Relatore @Jacopo
Supponiamo di voler mettere su un attiità di autonoleggio unico inghippo, la totale mancanza di fondi, pero’ dalla nostra abbiamo la documentazione che in città questa figura serve, quindi andiamo in banca, otteniamo il nosto prestito ed apriamo l’attività..Dopo un po’ di tempo dovremmo ridare alla banca questi soldi, anzi dovremmo ridarglene un po’ di più. Visto il gran numero di persone che usano questo modello di business non ci sono dubbi che sia buono, anche se ovviamente, se riesco a farlo senza chiedere prestiti sarebbe meglio. Ora ribaltiamo la cosa sul legacy code, ovvero il codice non testato, se non arrivassi ad un punto di pareggio, in modo da poter saldare il mio debito..?? Eh? Jacopo che stai dicendo? (domanda che tutti avevamo in testa)..

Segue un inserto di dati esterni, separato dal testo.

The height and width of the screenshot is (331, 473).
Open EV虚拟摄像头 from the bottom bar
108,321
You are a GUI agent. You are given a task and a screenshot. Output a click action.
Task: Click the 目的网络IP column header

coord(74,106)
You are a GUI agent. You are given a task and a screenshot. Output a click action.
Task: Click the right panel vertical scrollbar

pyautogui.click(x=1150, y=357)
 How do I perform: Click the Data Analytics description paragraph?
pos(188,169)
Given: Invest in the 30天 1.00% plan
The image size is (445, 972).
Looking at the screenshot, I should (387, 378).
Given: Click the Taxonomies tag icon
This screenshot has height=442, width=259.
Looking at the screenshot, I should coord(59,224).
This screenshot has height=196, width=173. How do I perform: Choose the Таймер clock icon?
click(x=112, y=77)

Il refactoring è una serie di tecniche che permettono di conservare la specifica di input e di output cambiandone la struttura itnerna, utile a generare un valore aggiunto al proprio codice, che mi permette di “restituire i soldi alla banca”.. Utilizzare un CMS crea un debito tecnico, anche se ti viene fornito gratis vedi WordPress e simili. Se il nostro obbiettivo è avere codice pulito che lavora bene, il debito tecnico, impersonificato dalle librerie di terze parti o di codice non ottimizzato ci permette di avere un prodotto che ora funziona ma che non è pulito. Il refactoring previene il debito tecnico, perchè mantiene l’output e l’input pur cambiando il codice di base.

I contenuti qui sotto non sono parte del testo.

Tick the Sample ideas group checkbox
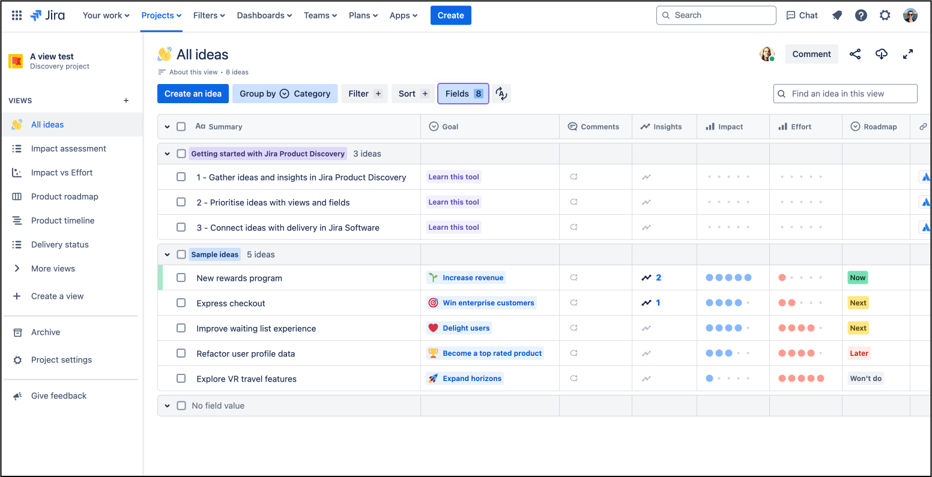The height and width of the screenshot is (477, 932). coord(181,254)
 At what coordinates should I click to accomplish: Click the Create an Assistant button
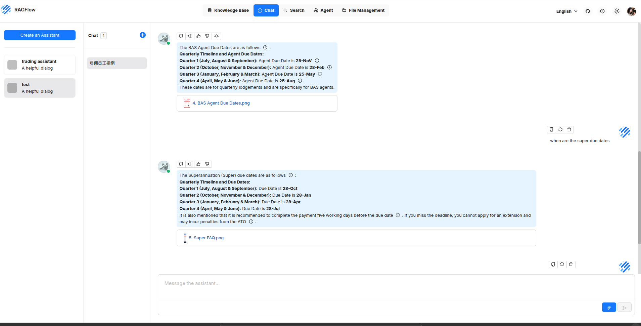[x=40, y=35]
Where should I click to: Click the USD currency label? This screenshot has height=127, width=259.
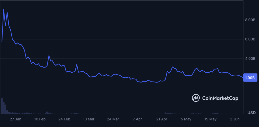tap(252, 113)
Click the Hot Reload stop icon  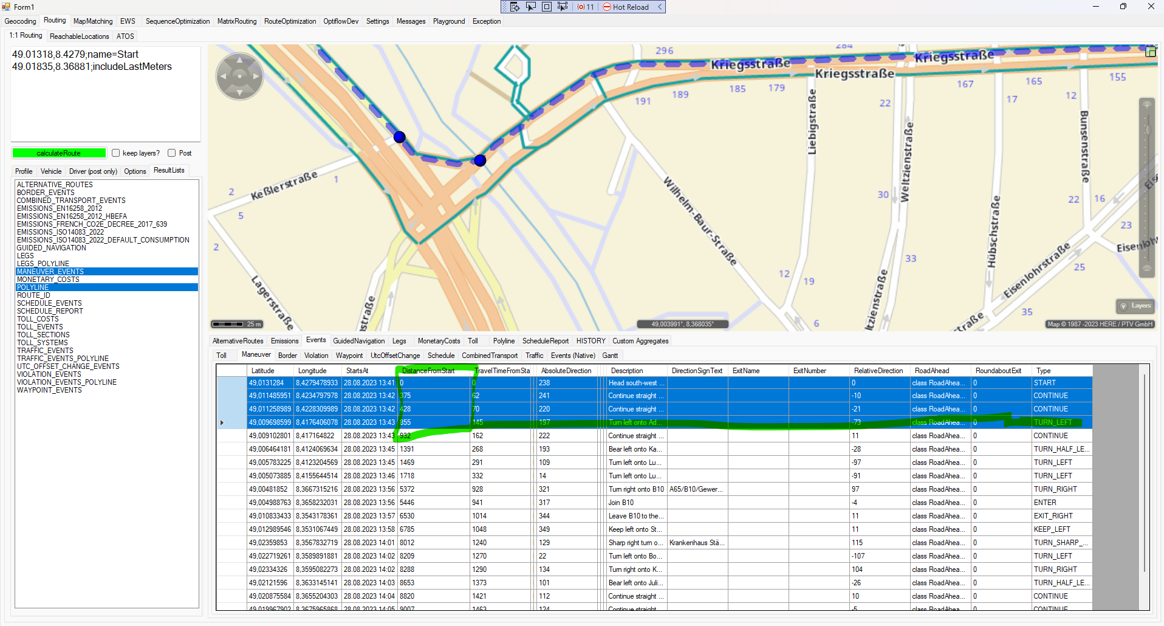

E tutto questo? Dove stà il Php e la Start up? Bè facilità e velocità di rilascio, bisogna cercare di evitare un indebitamento tecnico che allontana i finanziatori, quindi bisogna mettere on line qualcosa che funzioni, come demo ad esempio, in modo da poter analizzare senza troppe spese se questa applicazione puo’ funzionare. Perchè risolvere un problema domani costa x domandi costa x1>x, si puo’ arrivare addirittura all’esasperazione che il codice è scritto talmente male, da dover cancellare l’intero codice, che magari funziona ancora benissimo ma non è stato mai corretto rispetto alle prime sporche versione. Serve uno strumento che ci permetta di ospitare le nuove funzionalità del codice in maniera economica ed a lungo termine, la chiave di tutto è la semplicità. L’arte di massimizzare il lavoro ancora non svolto, minimizzando il lavoro in vista di un imminente possibilità di utilizzo di un progetto. L’abilità di minimizzare il lavoro stà anche nel saperlo appunto “refactorizzare” al meglio in vista di implementazione future, che sicuramente se ci sarà un buon lavoro alle spalle saranno fatte in eno tempo. Rapportato al discorso dei test fatto prima, è la capacità di creare innanzi tutto uno script di test, poi un algoritmo che dia risultati positivi subito, ed essere poi in grado di eseguire un refactoring per ottenere lo stesso risultato ma con un codice migliore.